Nessun cliente vuole essere invaso o molestato con prodotti che non lo interessano. Nessun professionista deve perdere tempo con chi non la ascolterà.

Comunicare significa presentarsi. Un po’ come si farebbe dal vivo. Fatte le presentazioni ci si conosce, capendo se può esserci una relazione di utilità e rispetto tra cliente e professionista.

La scrittura non è spammosa, rumorosa, molesta. É piuttosto un bouquet di valide motivazioni al servizio di due realtà: quella del professionista e quella della persona che può trarne beneficio.

Con onestà e trasparenza

La scrittura genera fiducia, a creare vicinanza.

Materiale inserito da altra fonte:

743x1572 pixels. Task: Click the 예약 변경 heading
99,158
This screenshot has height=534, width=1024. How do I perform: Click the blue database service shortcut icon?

Si scrive per illuminare un sentiero comune e permettere al professionista, al cliente, di camminare vicini, con la promessa di una qualità condivisa e reale, nel prodotto o nel servizio offerto.

Scrivere per questo incontro non è privilegiare chi lavora onestamente e ha tanto da offrire.

Si utilizzano parole chiave per la SEO in modo da viaggiare bene sui motori di ricerca, ma l’obiettivo resta sempre quello di creare una connessione tra persone e professionisti.

La scrittura può creare una relazione che prima non c’era.